Over the past 25 years, the identification and surveillance of large numbers of
VHL mutation carriers has led to a broad consensus to how they should be investigated and managed. In particular, a consensus has developed that small (< 3 cm) screen-detected tumours should be managed by active surveillance and then nephron-sparing surgery performed when a solid lesion reaches 3 cm in diameter [
47]. As an alternative to partial nephrectomy percutaneous radiofrequency ablation has been used to treat small renal lesions in VHL disease [
51]. In general, the approach to the management of RCCs identified through surveillance in VHL disease has been extrapolated to individuals with Birt–Hogg–Dube syndrome with tumours followed by active surveillance until they reach a diameter of 3 cm and then nephron-sparing surgery is performed (alternatively, radiofrequency ablation may be used to treat smaller tumours) [
13]. However, it is clear that the “3 cm rule” is not suitable for renal lesions in HLRCC, which can metastasise early and are not reliably detected by renal ultrasound. Consequently, individuals with germline
FH mutations undergo annual MRI surveillance even though most will not develop a renal lesion and surgical intervention is indicated for small screen-detected lesions [
19]. For individuals with a germline
BAP1 mutation, there is very limited information on the lifetime risks of RCC and the most appropriate screening modalities. International data sharing of inherited RCC gene variant information and multicentre collaboration to pool results of natural history and screening protocols for mutation carriers are required to enable evidence-based surveillance programmes to be designed. For example,
SDHx-associated RCC can be aggressive implying that surveillance for early detection is important. However, the tumour risks in
SDHB mutation carriers are significantly less than originally thought and so there is (as in
FH mutation carriers) a tension between over-investigation and early detection. This might be addressed by the development of biomarkers to identify the subset of individuals who will develop RCC and should be targeted for screening and/or novel early detection strategies (such as circulating tumour DNA biomarkers).

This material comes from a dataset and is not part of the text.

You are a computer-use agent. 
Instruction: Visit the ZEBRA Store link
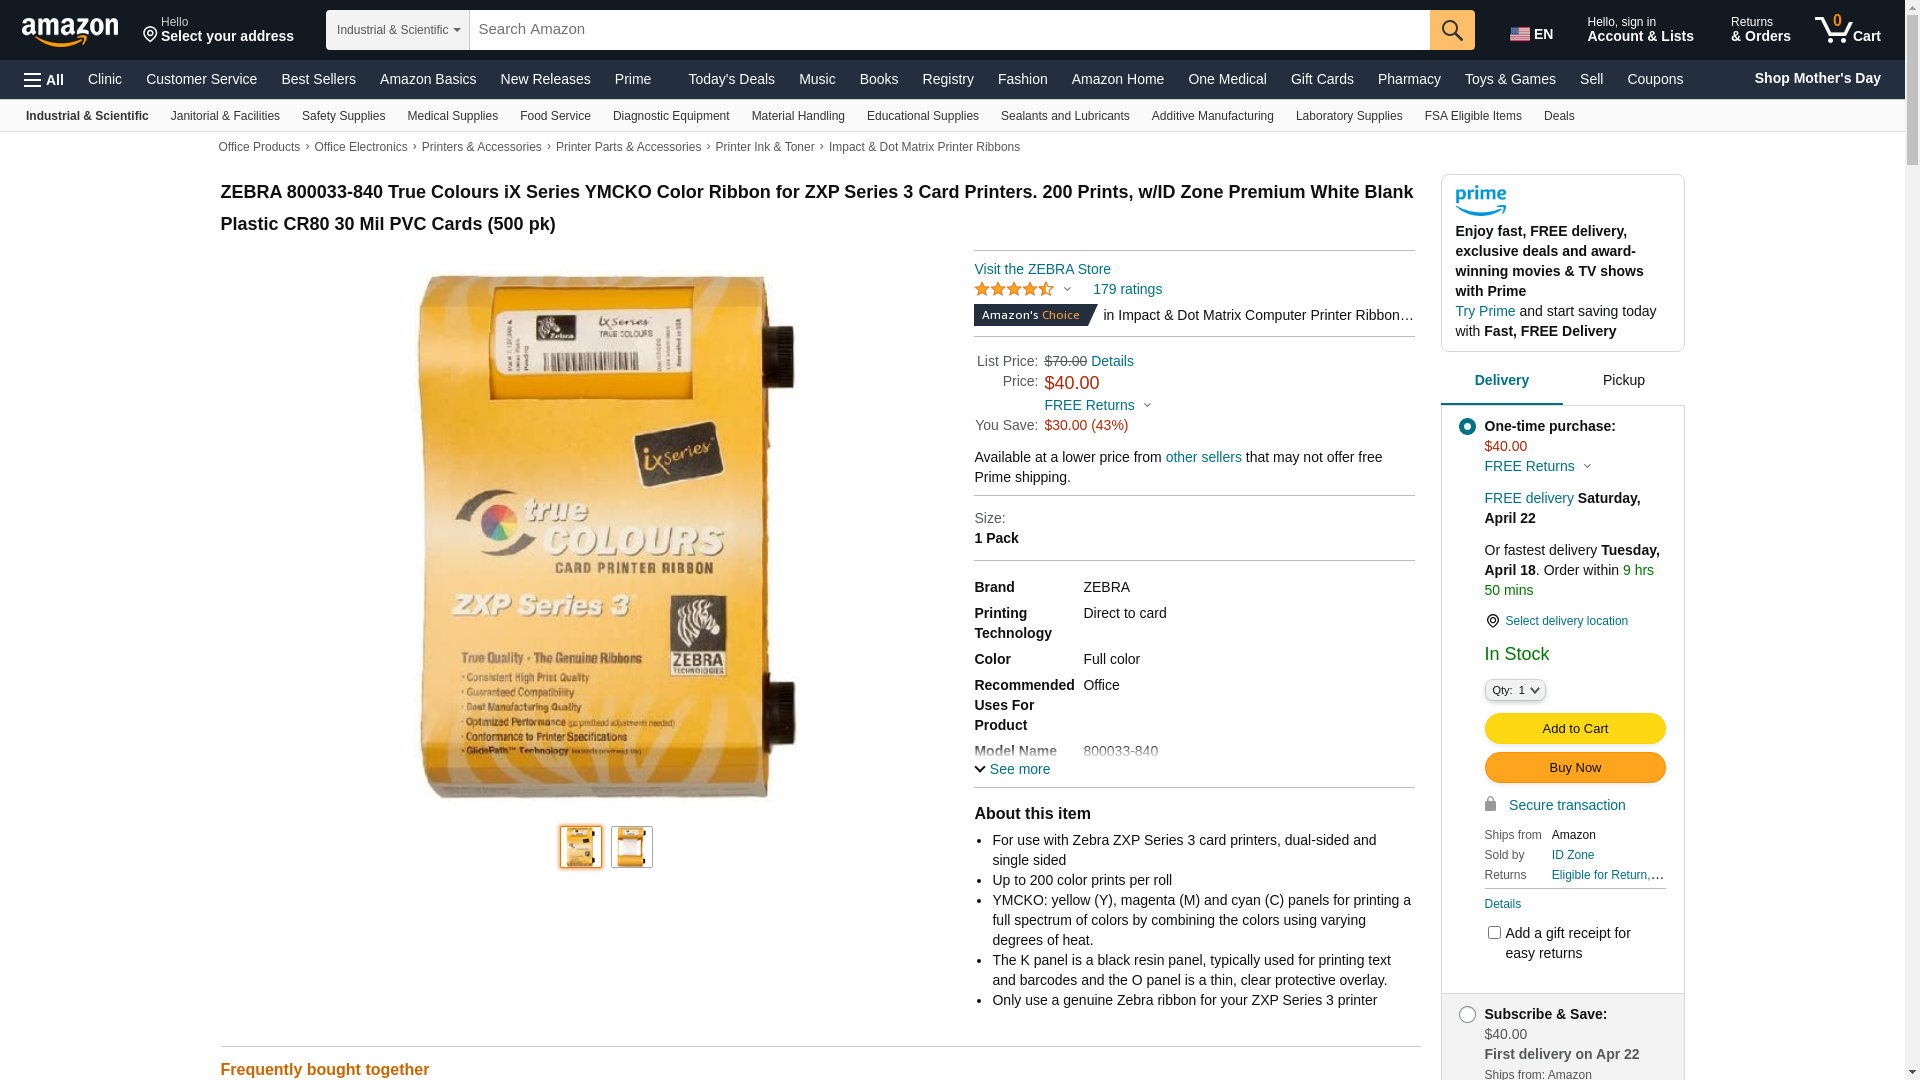1042,269
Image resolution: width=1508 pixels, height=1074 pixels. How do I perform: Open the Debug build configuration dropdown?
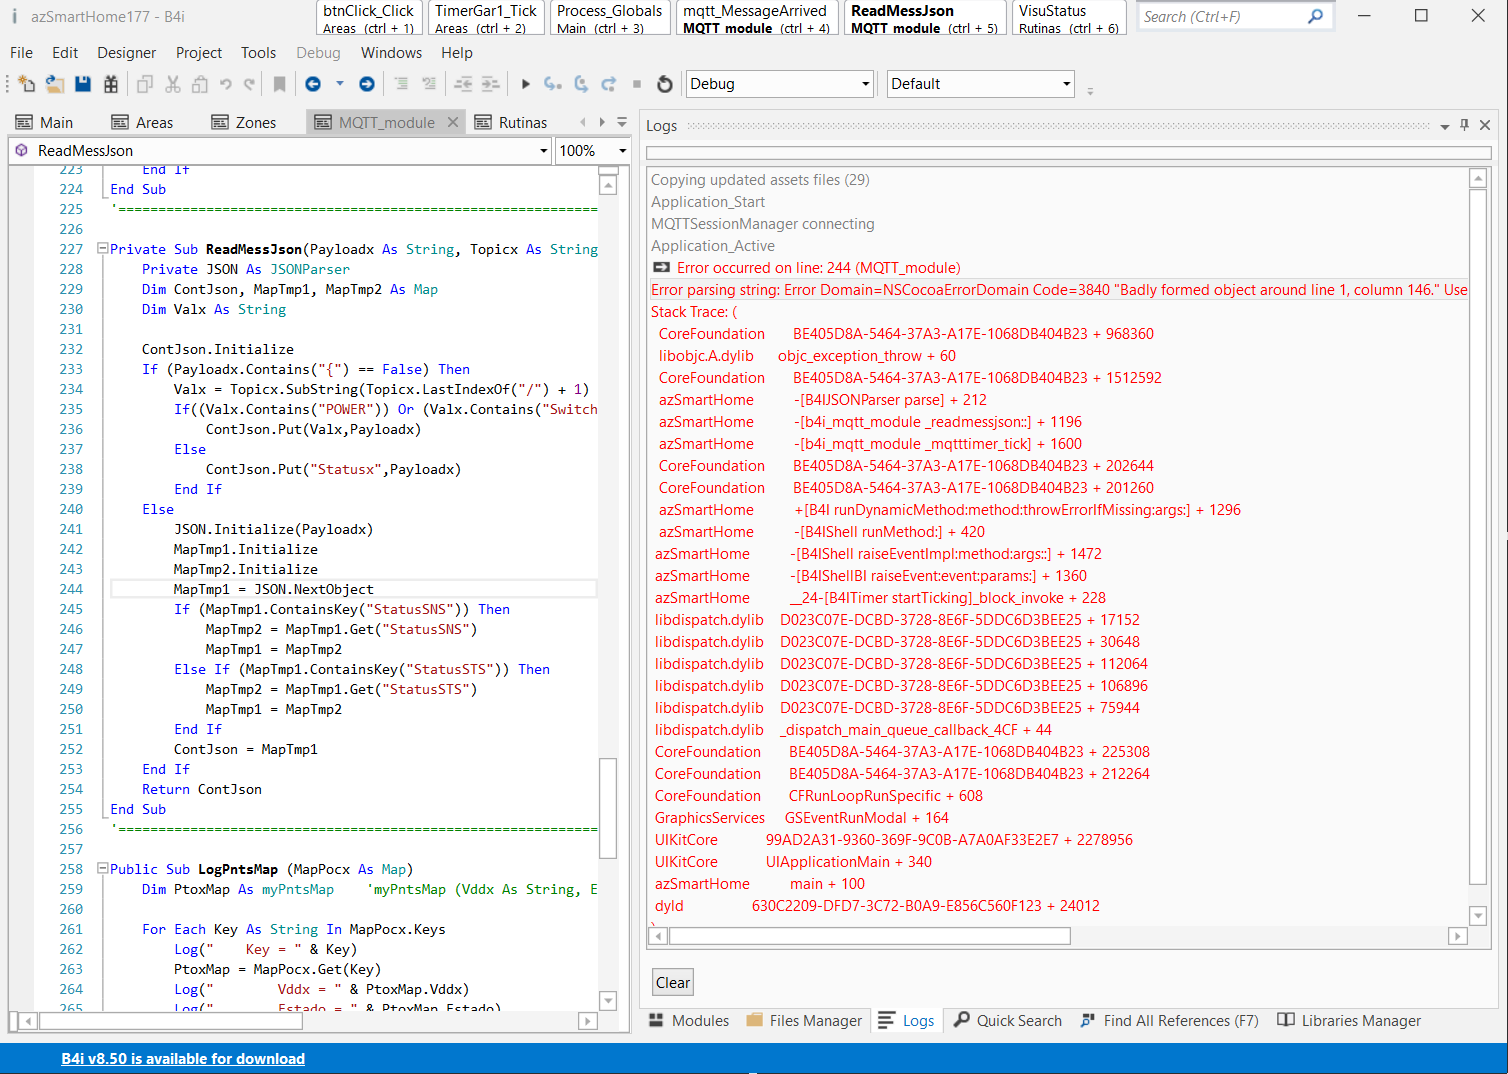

In some patients, particularly those with no previous family history, the diagnosis of inherited RCC disorder is only made after presentation with metastatic disease. Additionally, in VHL disease patients may develop multiple central nervous system haemangioblastomas that are not amenable to surgical treatment because of their critical location. Hence, there is a need to develop effective medical therapies for such cases. Most of the known inherited RCC genes encode tumour suppressor genes and biallelic inactivation of the relevant inherited RCC gene is present in all tumour cells. Therefore, in addition to standard therapies for metastatic RCC, targeted therapies with agents that exploit the specific molecular pathways provides a rational approach to therapy [
48,
49]. The concept of synthetic lethality-based interventions is particularly interesting for inherited RCC (and haemangioblastomas) in disorders such as VHL disease, because the kidneys of VHL patients can harbour hundreds of small “tumourlets” with biallelic VHL inactivation, some of which will give rise to RCC years later [
50]. Hence, it could be hypothesised that ablation of such tumourlets by administration of a synthetically lethal compound to young adults with VHL disease might reduce the risk of RCC at a later age. The development of novel therapeutic approaches to inherited RCC will require a deeper knowledge of the normal function of inherited RCC gene products and the consequences of mutations in the relevant pathways. However, a likely outcome of such research would be the potential for translating the knowledge of the pathogenesis of inherited RCC into novel treatments for sporadic RCC (as exemplified in VHL disease and the involvement of
VHL inactivation in sporadic clear cell RCC).